On 1/23/06, Anthony DiPierro <wikilegal(a)inbox.org> wrote:
On 1/22/06, Matt Brown <morven(a)gmail.com>
wrote:
Are you sure this is the correct reading of the
GFDL? I see it as
meaning that you cannot take a GFDL'd document and relicense it. NOT
that the original author cannot release their own original work under
multiple licenses.
I don't see any other way to read it. It doesn't say you can't
relicense the document. It says you can't "copy, modify, sublicense,
or distribute the Document except as expressly provided for under this
License" and that doing so (actually, according to the language,
merely "attempt"ing to do so) will "automatically terminate your
rights under this License."
Technically speaking, though, "the Document" is only the GFDL-licensed
version.
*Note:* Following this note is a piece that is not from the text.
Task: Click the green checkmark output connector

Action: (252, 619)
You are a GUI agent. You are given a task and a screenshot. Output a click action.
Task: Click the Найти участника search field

If you work on an original, non-GFDL version and then
relicense a version as GFDL which you release, then the wording cannot
affect the parent document.
Also, if you are the original author, you are not relying on any
rights granted by the GFDL. The GFDL grants people who are not the
copyright holder the right to distribute. If you are yourself the
copyright holder, you do not require the GFDL in order to distribute
the work - you are using your natural rights as a copyright holder,
not any additional rights the GFDL grants you.
I suspect at the very least that my reading is the reading the FSF
intended, and that the ambiguity is thanks to rather poor legal
wording of the license, rather than original intention.